Task instructions: Write out all the rows below word for word, leaving out the pictures.

Listed records:
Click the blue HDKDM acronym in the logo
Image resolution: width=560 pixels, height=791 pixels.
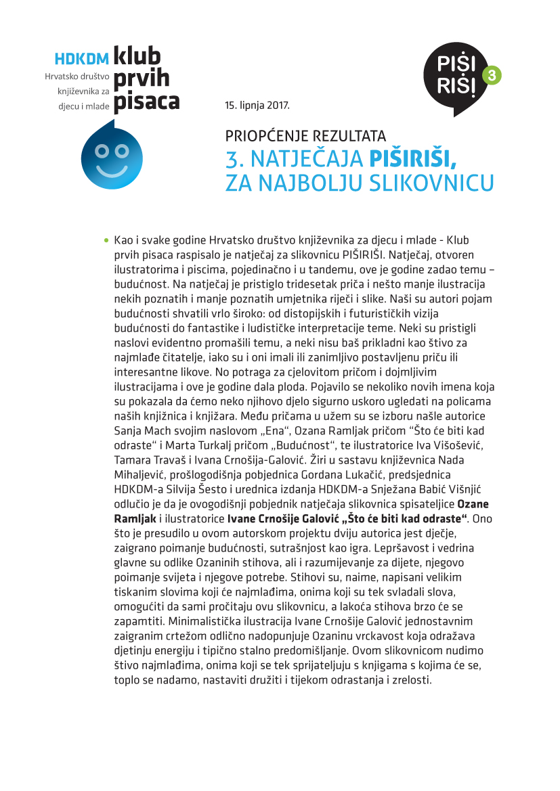(x=82, y=60)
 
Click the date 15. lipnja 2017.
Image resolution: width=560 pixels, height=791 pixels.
(x=257, y=106)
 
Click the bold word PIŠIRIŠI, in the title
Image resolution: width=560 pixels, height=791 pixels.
(x=412, y=158)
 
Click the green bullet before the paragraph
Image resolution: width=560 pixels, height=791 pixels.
(x=106, y=240)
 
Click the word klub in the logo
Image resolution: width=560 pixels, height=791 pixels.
(x=137, y=57)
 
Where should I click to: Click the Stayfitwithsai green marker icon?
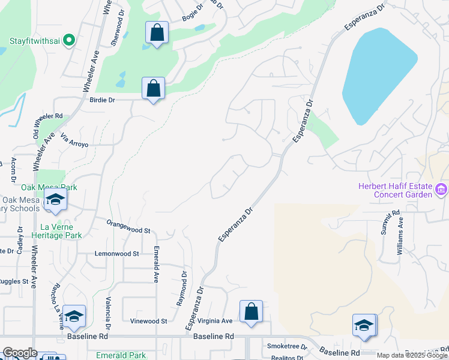69,41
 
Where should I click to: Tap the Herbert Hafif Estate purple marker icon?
441,190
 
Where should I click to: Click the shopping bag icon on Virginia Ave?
251,311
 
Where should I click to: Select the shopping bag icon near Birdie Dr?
154,88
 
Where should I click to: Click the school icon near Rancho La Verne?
74,316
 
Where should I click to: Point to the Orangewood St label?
128,230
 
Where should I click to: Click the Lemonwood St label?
116,254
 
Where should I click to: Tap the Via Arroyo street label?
75,140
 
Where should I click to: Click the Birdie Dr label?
101,100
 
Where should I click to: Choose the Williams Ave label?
400,236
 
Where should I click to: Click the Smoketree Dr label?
287,347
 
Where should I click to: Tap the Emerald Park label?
121,355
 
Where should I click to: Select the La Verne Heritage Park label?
61,231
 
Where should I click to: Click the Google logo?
20,353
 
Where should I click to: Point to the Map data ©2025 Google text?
412,355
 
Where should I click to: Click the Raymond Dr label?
181,288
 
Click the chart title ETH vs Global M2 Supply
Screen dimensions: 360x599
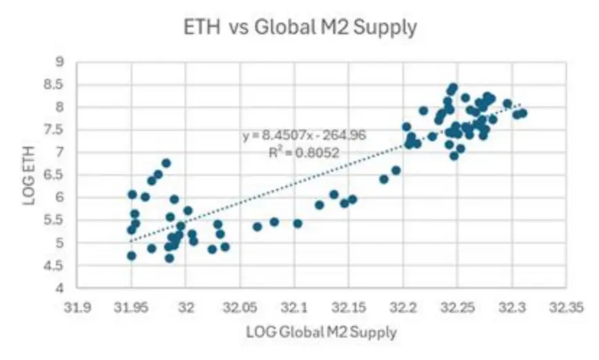tap(299, 28)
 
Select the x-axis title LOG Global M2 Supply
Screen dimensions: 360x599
tap(321, 332)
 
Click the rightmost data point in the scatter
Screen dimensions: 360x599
tap(523, 113)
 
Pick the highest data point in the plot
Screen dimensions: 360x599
tap(454, 88)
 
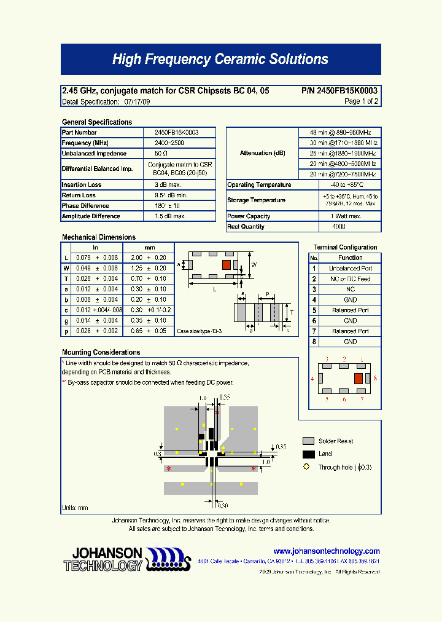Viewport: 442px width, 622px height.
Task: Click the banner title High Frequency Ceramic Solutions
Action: pyautogui.click(x=220, y=60)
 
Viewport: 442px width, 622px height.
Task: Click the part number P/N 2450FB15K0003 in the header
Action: pyautogui.click(x=339, y=91)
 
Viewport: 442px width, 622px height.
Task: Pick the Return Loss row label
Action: pyautogui.click(x=79, y=195)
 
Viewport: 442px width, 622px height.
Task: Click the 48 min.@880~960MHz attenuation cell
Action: pyautogui.click(x=339, y=132)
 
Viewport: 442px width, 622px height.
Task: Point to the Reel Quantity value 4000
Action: pyautogui.click(x=339, y=227)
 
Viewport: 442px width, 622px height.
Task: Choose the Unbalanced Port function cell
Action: pyautogui.click(x=350, y=269)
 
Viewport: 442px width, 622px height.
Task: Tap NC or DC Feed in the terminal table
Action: pyautogui.click(x=350, y=279)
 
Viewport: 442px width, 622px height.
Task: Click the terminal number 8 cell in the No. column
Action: pyautogui.click(x=314, y=342)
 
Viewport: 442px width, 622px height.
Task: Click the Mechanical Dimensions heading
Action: pyautogui.click(x=99, y=237)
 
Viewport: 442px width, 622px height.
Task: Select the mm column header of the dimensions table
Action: pyautogui.click(x=149, y=248)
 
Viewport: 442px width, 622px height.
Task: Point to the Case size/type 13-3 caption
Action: pyautogui.click(x=199, y=331)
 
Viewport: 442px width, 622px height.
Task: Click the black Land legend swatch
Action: pyautogui.click(x=308, y=454)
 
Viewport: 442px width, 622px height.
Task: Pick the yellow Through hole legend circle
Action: pyautogui.click(x=306, y=467)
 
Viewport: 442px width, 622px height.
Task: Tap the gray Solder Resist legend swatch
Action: pyautogui.click(x=308, y=441)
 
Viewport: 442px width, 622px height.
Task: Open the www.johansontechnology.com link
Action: pyautogui.click(x=327, y=551)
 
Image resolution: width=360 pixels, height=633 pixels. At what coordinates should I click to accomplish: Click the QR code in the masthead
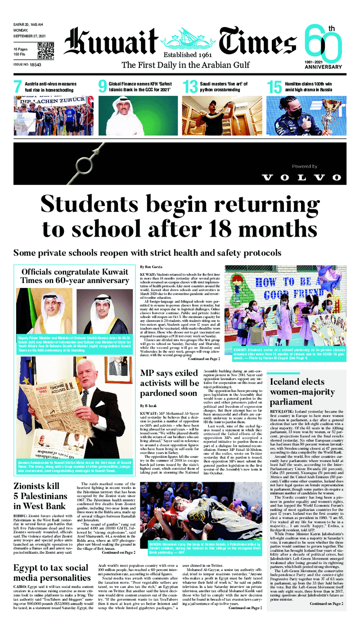coord(45,50)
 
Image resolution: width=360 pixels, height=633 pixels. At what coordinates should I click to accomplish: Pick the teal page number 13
coord(189,87)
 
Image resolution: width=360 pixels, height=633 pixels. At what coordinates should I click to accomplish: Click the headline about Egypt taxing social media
coord(52,573)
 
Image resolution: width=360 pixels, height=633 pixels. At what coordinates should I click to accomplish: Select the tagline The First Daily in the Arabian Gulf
coord(185,65)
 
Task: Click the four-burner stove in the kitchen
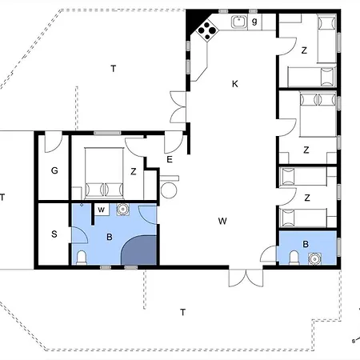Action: click(207, 30)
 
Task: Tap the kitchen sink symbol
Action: click(239, 22)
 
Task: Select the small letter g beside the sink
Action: click(254, 21)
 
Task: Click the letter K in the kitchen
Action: click(235, 84)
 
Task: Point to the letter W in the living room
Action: click(222, 221)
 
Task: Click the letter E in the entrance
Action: click(170, 159)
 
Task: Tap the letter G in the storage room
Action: click(54, 170)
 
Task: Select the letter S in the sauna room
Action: click(54, 234)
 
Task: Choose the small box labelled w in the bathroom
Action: click(102, 210)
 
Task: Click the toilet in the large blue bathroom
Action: click(82, 258)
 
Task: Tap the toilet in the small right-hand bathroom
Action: click(294, 258)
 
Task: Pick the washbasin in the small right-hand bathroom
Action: click(315, 259)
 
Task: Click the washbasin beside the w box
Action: click(123, 210)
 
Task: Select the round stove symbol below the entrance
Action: click(169, 190)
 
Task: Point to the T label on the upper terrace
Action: click(114, 69)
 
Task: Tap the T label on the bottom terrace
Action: click(182, 312)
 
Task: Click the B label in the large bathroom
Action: click(110, 237)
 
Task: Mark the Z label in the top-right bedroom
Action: click(304, 50)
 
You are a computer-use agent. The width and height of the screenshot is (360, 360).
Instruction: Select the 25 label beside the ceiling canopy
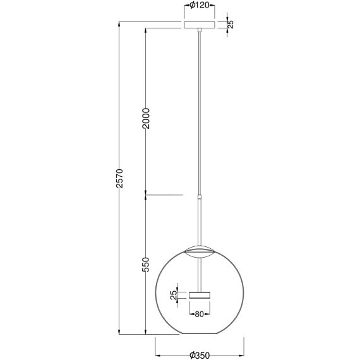click(x=231, y=25)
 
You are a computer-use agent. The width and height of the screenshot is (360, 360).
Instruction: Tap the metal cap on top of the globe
click(x=200, y=251)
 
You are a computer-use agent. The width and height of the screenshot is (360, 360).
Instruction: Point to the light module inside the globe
click(x=200, y=294)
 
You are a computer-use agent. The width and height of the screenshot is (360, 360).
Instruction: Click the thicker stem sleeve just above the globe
click(x=200, y=221)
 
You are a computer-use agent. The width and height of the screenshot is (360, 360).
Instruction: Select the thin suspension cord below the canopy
click(x=200, y=114)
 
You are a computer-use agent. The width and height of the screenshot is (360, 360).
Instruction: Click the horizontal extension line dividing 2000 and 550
click(x=164, y=195)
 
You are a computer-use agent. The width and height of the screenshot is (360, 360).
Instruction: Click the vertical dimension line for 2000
click(x=146, y=69)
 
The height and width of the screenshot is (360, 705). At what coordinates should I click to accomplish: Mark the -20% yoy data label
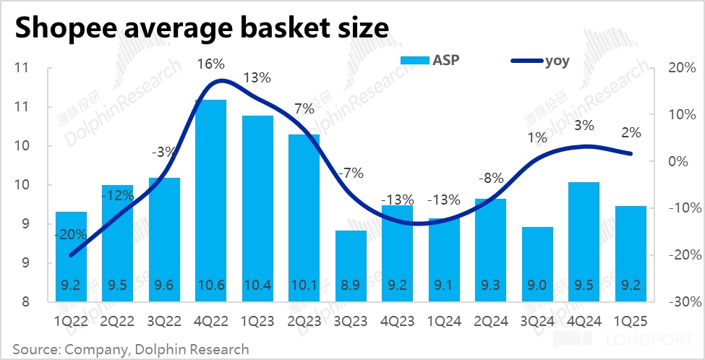click(72, 234)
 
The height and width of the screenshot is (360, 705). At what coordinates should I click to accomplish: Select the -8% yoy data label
click(491, 179)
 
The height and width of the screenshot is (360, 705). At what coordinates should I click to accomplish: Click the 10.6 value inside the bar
click(211, 284)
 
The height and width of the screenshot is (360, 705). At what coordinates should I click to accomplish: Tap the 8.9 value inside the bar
click(351, 284)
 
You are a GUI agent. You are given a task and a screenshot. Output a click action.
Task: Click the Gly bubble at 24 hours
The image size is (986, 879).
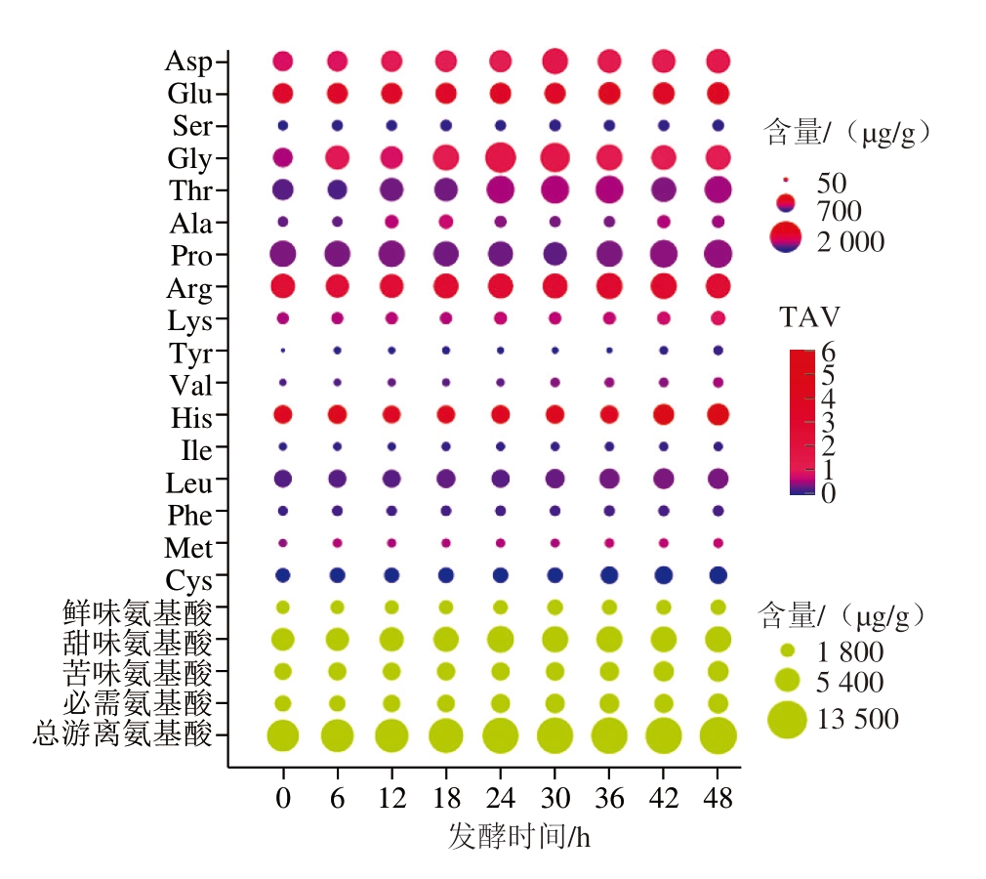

Reply:
Click the blue HDKDM acronym in the logo
Image resolution: width=560 pixels, height=791 pixels.
(x=82, y=60)
 
Click the date 15. lipnja 2017.
Image resolution: width=560 pixels, height=791 pixels.
(x=257, y=106)
 
Click the bold word PIŠIRIŠI, in the title
Image resolution: width=560 pixels, height=791 pixels.
(x=412, y=158)
 
Click the green bullet before the paragraph
Image resolution: width=560 pixels, height=791 pixels.
(x=106, y=240)
 
Click the word klub in the logo
Image resolution: width=560 pixels, height=791 pixels.
(x=137, y=57)
 
Where should I click to: Click the Stayfitwithsai green marker icon?
69,41
 
Where should I click to: Tap the Herbert Hafif Estate purple marker icon?
441,190
 
Where should I click to: Click the shopping bag icon on Virginia Ave?
251,311
 
Where should I click to: Select the shopping bag icon near Birdie Dr?
154,88
 
Where should I click to: Click the school icon near Rancho La Verne?
74,316
 
Where should I click to: Point to the Orangewood St label?
128,230
 
Where should I click to: Click the Lemonwood St label?
116,254
 
Where should I click to: Tap the Via Arroyo street label?
75,140
 
Where should I click to: Click the Birdie Dr label?
101,100
 
Where should I click to: Choose the Williams Ave label?
400,236
 
Where should I click to: Click the Smoketree Dr label?
287,347
 
Where should I click to: Tap the Emerald Park label?
121,355
 
Where should I click to: Select the La Verne Heritage Park label?
61,231
 
Where should I click to: Click the Google logo?
20,353
 
Where should I click to: Point to the Map data ©2025 Google text?
412,355
 
Where should I click to: Click the Raymond Dr label?
181,288
 
Click the chart title ETH vs Global M2 Supply
Screen dimensions: 360x599
tap(299, 28)
 
Select the x-axis title LOG Global M2 Supply
Screen dimensions: 360x599
tap(321, 332)
 
Click the rightmost data point in the scatter
Screen dimensions: 360x599
tap(523, 113)
 
Pick the highest data point in the plot
Screen dimensions: 360x599
tap(454, 88)
 
Viewport: 442px width, 622px height.
Task: Click the banner title High Frequency Ceramic Solutions
Action: pyautogui.click(x=220, y=60)
 
Viewport: 442px width, 622px height.
Task: Click the part number P/N 2450FB15K0003 in the header
Action: pyautogui.click(x=339, y=91)
 
Viewport: 442px width, 622px height.
Task: Pick the Return Loss row label
Action: pyautogui.click(x=79, y=195)
 
Viewport: 442px width, 622px height.
Task: Click the 48 min.@880~960MHz attenuation cell
Action: pyautogui.click(x=339, y=132)
 
Viewport: 442px width, 622px height.
Task: Point to the Reel Quantity value 4000
Action: pyautogui.click(x=339, y=227)
 
Viewport: 442px width, 622px height.
Task: Choose the Unbalanced Port function cell
Action: pyautogui.click(x=350, y=269)
 
Viewport: 442px width, 622px height.
Task: Tap NC or DC Feed in the terminal table
Action: pyautogui.click(x=350, y=279)
 
Viewport: 442px width, 622px height.
Task: Click the terminal number 8 cell in the No. column
Action: pyautogui.click(x=314, y=342)
 
Viewport: 442px width, 622px height.
Task: Click the Mechanical Dimensions heading
Action: pyautogui.click(x=99, y=237)
 
Viewport: 442px width, 622px height.
Task: Select the mm column header of the dimensions table
Action: pyautogui.click(x=149, y=248)
 
Viewport: 442px width, 622px height.
Task: Point to the Case size/type 13-3 caption
Action: pyautogui.click(x=199, y=331)
 
Viewport: 442px width, 622px height.
Task: Click the black Land legend swatch
Action: pyautogui.click(x=308, y=454)
 
Viewport: 442px width, 622px height.
Task: Pick the yellow Through hole legend circle
Action: pyautogui.click(x=306, y=467)
 
Viewport: 442px width, 622px height.
Task: Tap the gray Solder Resist legend swatch
Action: pyautogui.click(x=308, y=441)
 
Viewport: 442px width, 622px height.
Task: Open the www.johansontechnology.com link
Action: pyautogui.click(x=327, y=551)
 
Image resolution: width=360 pixels, height=633 pixels. At what coordinates should I click to accomplish: Click the QR code in the masthead
coord(45,50)
 
Image resolution: width=360 pixels, height=633 pixels. At what coordinates should I click to accomplish: Pick the teal page number 13
coord(189,87)
 
Image resolution: width=360 pixels, height=633 pixels. At what coordinates should I click to accomplish: Click the headline about Egypt taxing social media
coord(52,573)
 
Image resolution: width=360 pixels, height=633 pixels. At what coordinates should I click to accomplish: Select the tagline The First Daily in the Arabian Gulf
coord(185,65)
 
Task: Click the four-burner stove in the kitchen
Action: click(207, 30)
 
Task: Tap the kitchen sink symbol
Action: click(239, 22)
 
Task: Select the small letter g beside the sink
Action: click(254, 21)
 
Task: Click the letter K in the kitchen
Action: click(235, 84)
 
Task: Point to the letter W in the living room
Action: click(222, 221)
 
Task: Click the letter E in the entrance
Action: click(170, 159)
 
Task: Tap the letter G in the storage room
Action: click(54, 170)
 
Task: Select the letter S in the sauna room
Action: click(54, 234)
 
Task: Choose the small box labelled w in the bathroom
Action: click(102, 210)
 
Task: Click the toilet in the large blue bathroom
Action: click(82, 258)
 
Task: Tap the toilet in the small right-hand bathroom
Action: click(294, 258)
 
Task: Pick the washbasin in the small right-hand bathroom
Action: click(315, 259)
 
Task: Click the washbasin beside the w box
Action: click(123, 210)
 
Task: Select the round stove symbol below the entrance
Action: click(169, 190)
 
Task: Point to the T label on the upper terrace
Action: click(114, 69)
 
Task: Tap the T label on the bottom terrace
Action: click(182, 312)
 
Task: Click the B label in the large bathroom
Action: click(110, 237)
 
Task: Mark the Z label in the top-right bedroom
Action: click(304, 50)
 
You are a computer-use agent. The width and height of the screenshot is (360, 360).
Instruction: Select the 25 label beside the ceiling canopy
click(x=231, y=25)
 
You are a computer-use agent. The width and height of the screenshot is (360, 360).
Instruction: Tap the metal cap on top of the globe
click(x=200, y=251)
 
You are a computer-use agent. The width and height of the screenshot is (360, 360).
Instruction: Point to the light module inside the globe
click(x=200, y=294)
 
You are a computer-use agent. The width and height of the screenshot is (360, 360).
Instruction: Click the thicker stem sleeve just above the globe
click(x=200, y=221)
 
You are a computer-use agent. The width and height of the screenshot is (360, 360).
Instruction: Select the thin suspension cord below the canopy
click(x=200, y=114)
 
You are a computer-use agent. The width and height of the screenshot is (360, 360).
Instruction: Click the horizontal extension line dividing 2000 and 550
click(x=164, y=195)
 
You are a computer-use agent. The width and height of the screenshot is (360, 360).
Instruction: Click the vertical dimension line for 2000
click(x=146, y=69)
 
The height and width of the screenshot is (360, 705). At what coordinates should I click to accomplish: Mark the -20% yoy data label
click(72, 234)
 
The height and width of the screenshot is (360, 705). At what coordinates should I click to accomplish: Select the -8% yoy data label
click(491, 179)
 
The height and width of the screenshot is (360, 705). At what coordinates should I click to accomplish: Click the 10.6 value inside the bar
click(211, 284)
 
The height and width of the screenshot is (360, 705). At what coordinates should I click to accomplish: Tap the 8.9 value inside the bar
click(351, 284)
 
You are a GUI agent. You are given a task and a screenshot. Output a click action.
Task: Click the Gly bubble at 24 hours
The image size is (986, 879).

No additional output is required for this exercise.